The concept of biosignatures—chemical signatures that could indicate the presence of life—is explored in depth. Sarah Seager discusses the excitement and complexity surrounding these indicators:
"Our favorite biosignature gas is oxygen. Without life, without plants and photosynthetic bacteria, we would have basically no oxygen." [30:02]
She emphasizes the cautious optimism in the scientific community, noting that while oxygen is a strong indicator of life, it can also be produced through non-biological processes, necessitating a nuanced interpretation of data.
Turning to a related topic, the conversation shifts to the controversial claim of detecting phosphine in Venus's atmosphere—a potential biosignature gas.
Sarah Seager recounts the sequence of events and the backlash received:
"We reported the detection of tiny amounts of phosphine gas in the clouds of Venus... Our scientific community hated this so much. They were just angry and very upset." [40:44]
This controversy underscores the importance of rigorous validation in scientific discoveries, especially when they challenge established paradigms.
Derek Thompson probes deeper into the evolving criteria for habitable planets, influenced by Sarah Seager's work with her former student, Niku Madasuddin.
"We always want to expand our definition of what type of planet could host life because we have limited options to get data on." [51:19]
The discussion highlights the shift from seeking Earth-like planets with solid landmasses to considering "hycean" planets—water-rich worlds with hydrogen-rich atmospheres—that could harbor life in their vast oceans.
As the episode approaches its conclusion, Sarah Seager offers a measured perspective on the future of extraterrestrial life discovery:
"I don't think there is a defining moment... We're just finally unpacking it all and realizing that even oxygen might be able to be made in large amounts without life." [32:02]
She stresses that while the tools and discoveries are advancing rapidly, definitive evidence of alien life remains elusive and will likely require incremental advancements rather than a single transformative breakthrough.
Derek Thompson wraps up the episode by reflecting on the magic and complexity of exoplanet science, emphasizing the delicate balance between excitement and skepticism that characterizes the search for extraterrestrial life.
"Science is not the discovery of simple truths. It's more like the often weird analysis of complex uncertainty." [60:17]

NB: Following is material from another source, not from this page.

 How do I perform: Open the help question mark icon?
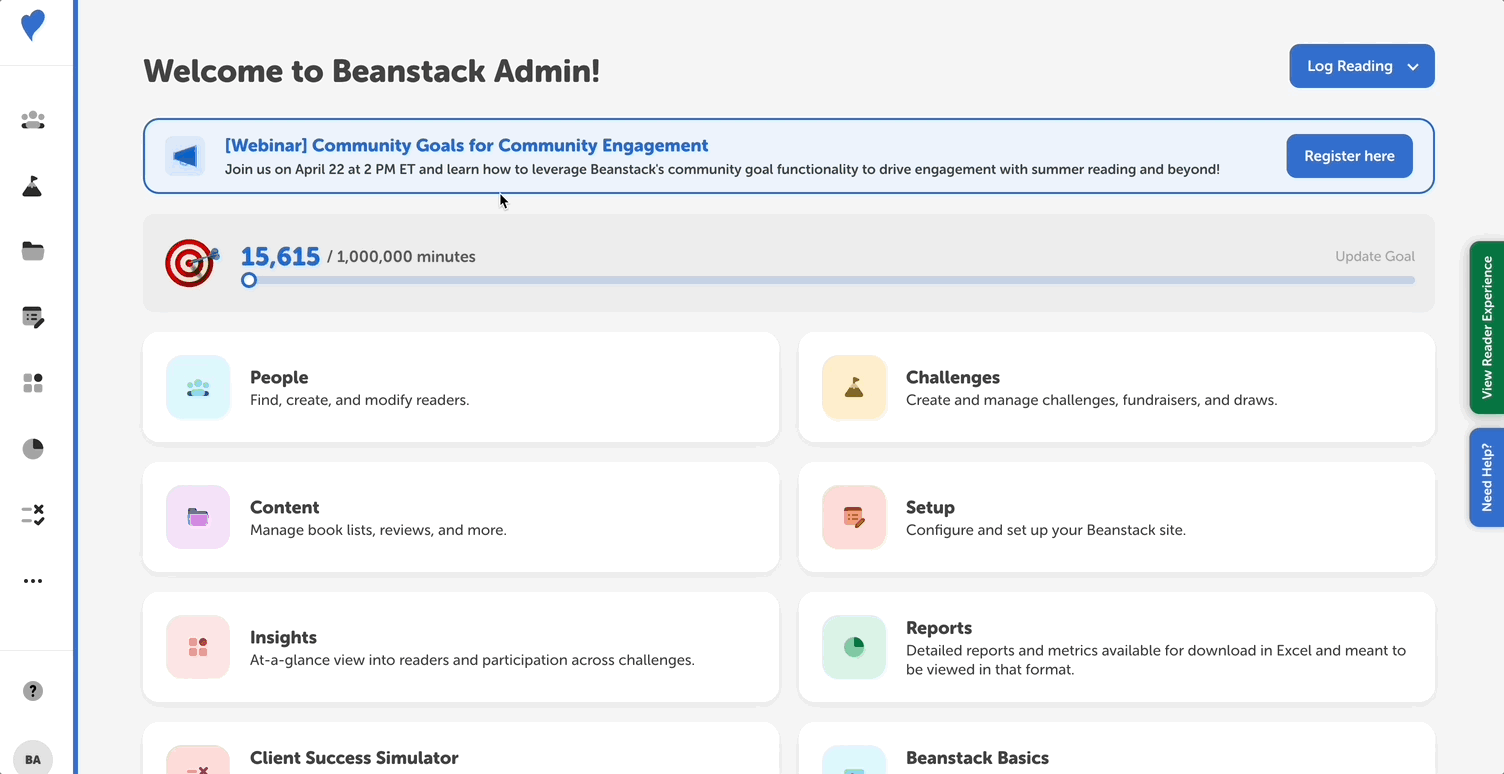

The episode serves as a testament to the relentless pursuit of knowledge and the humility required to navigate the unknowns of the cosmos.
Notable Quotes:
Derek Thompson:
"These molecules are partly responsible for that salty, sulfurous smell that we sometimes associate with the sea." [Transcript Context]
Sarah Seager:
"Life metabolizes like we do. And we're assuming that life out there uses chemistry like our life does to take energy from the environment, to store energy, and to use energy and in the process generate a biosignature gas." [58:20]
Derek Thompson:
"It's absolutely frigging incredible." [60:17]
This episode masterfully blends scientific rigor with accessible explanations, offering listeners a nuanced understanding of the current state and future directions of exoplanet research. Through thoughtful dialogue, Derek Thompson and Professor Sarah Seager illuminate the exciting possibilities and inherent challenges in the quest to answer one of humanity's most profound questions: Are we alone?